Oh and why did we've to do it? Well CentOS 6 got a grep update from 2.6 to 2.20. That upgrade lost the --mmap option and some very old stuff started to fall apart because of the now unknown option. Update: There are some interesting issues related to this update in the RedHat Bugzilla. #1287074 #1256756 I added #1291714 just for the sake of completeness.
# yum history
ID | Login user | Date and time | Action(s) | Altered
-------------------------------------------------------------------------------
124 | xxx | 2015-12-15 11:51 | Downgrade | 1
123 | yyy | 2015-12-15 11:02 | E, O, U | 244 EE
122 | zzz | 2015-12-15 10:57 | I, O, U | 255 **
Provides an overview of the last actions done with yum.
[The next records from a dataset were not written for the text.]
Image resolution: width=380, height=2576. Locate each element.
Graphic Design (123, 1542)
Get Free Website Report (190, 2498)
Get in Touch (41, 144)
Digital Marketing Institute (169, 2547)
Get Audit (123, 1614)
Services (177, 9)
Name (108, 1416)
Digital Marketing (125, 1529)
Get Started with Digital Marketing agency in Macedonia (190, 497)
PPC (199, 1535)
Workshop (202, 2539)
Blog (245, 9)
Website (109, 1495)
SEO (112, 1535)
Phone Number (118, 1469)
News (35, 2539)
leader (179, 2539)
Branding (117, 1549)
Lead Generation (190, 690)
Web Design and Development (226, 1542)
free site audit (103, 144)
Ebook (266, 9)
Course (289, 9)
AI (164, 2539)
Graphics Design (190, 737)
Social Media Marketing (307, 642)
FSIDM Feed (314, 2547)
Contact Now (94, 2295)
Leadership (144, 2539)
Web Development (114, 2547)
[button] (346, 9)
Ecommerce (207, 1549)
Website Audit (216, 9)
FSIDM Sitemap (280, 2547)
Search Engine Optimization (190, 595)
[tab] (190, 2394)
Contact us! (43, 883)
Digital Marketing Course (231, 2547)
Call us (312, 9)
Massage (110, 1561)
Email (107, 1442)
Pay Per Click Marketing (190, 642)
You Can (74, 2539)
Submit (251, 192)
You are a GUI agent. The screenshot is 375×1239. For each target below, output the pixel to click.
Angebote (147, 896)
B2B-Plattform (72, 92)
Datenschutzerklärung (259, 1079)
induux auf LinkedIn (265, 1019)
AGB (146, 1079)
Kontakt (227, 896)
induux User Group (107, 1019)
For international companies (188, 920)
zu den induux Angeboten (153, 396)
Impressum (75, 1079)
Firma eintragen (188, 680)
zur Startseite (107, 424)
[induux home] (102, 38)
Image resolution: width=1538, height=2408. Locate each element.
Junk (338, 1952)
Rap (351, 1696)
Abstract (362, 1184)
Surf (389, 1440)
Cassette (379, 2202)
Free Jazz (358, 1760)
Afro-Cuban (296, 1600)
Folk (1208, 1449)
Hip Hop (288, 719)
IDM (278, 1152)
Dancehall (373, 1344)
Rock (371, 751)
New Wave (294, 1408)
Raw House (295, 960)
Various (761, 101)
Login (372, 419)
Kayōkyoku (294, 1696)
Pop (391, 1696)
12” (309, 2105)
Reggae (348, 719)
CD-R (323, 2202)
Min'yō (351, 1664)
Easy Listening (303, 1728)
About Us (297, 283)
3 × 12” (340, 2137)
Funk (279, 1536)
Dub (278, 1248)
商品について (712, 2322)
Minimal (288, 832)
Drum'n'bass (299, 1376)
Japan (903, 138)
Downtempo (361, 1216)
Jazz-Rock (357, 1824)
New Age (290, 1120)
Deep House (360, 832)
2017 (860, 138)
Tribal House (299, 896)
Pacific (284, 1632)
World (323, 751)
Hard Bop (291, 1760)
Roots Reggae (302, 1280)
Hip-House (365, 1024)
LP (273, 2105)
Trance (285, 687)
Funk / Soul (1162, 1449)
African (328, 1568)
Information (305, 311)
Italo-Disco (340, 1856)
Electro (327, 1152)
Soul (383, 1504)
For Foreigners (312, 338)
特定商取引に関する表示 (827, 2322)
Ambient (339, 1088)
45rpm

On CentOS 7 (this one is from CentOS 6) the output seems to have changed slighty and it provides the commandline instead of the username.
# yum list installed | grep epel
bash-completion.noarch 1:1.3-7.el6 @epel-Mirror
eventlog.x86_64 0.2.13-1.el6 @epel-Mirror
libnet.x86_64 1.1.6-7.el6 @epel-Mirror
pylint.noarch 1.3.1-1.el6 @epel-Mirror
python-astroid.noarch 1.2.1-2.el6 @epel-Mirror
python-logilab-common.noarch 0.62.1-2.el6 @epel-Mirror
python-unittest2.noarch 0.5.1-3.el6 @epel-Mirror
Helps you to find out from which repository you installed which package.
# repoquery -i grep
Name : grep
Version : 2.20
Release : 3.el6_7.1
Architecture: x86_64
Size : 1197808
Packager : CentOS BuildSystem <http://bugs.centos.org>
Group : Applications/Text
URL : http://www.gnu.org/software/grep/
Repository : update
Summary : Pattern matching utilities
Source : grep-2.20-3.el6_7.1.src.rpm
Description : [ ... ]
Kind of the rpm -q ... stuff on a repository level instead of the local rpm database.
Update: T.P. provided a small shell snippet to show updates. Thanks.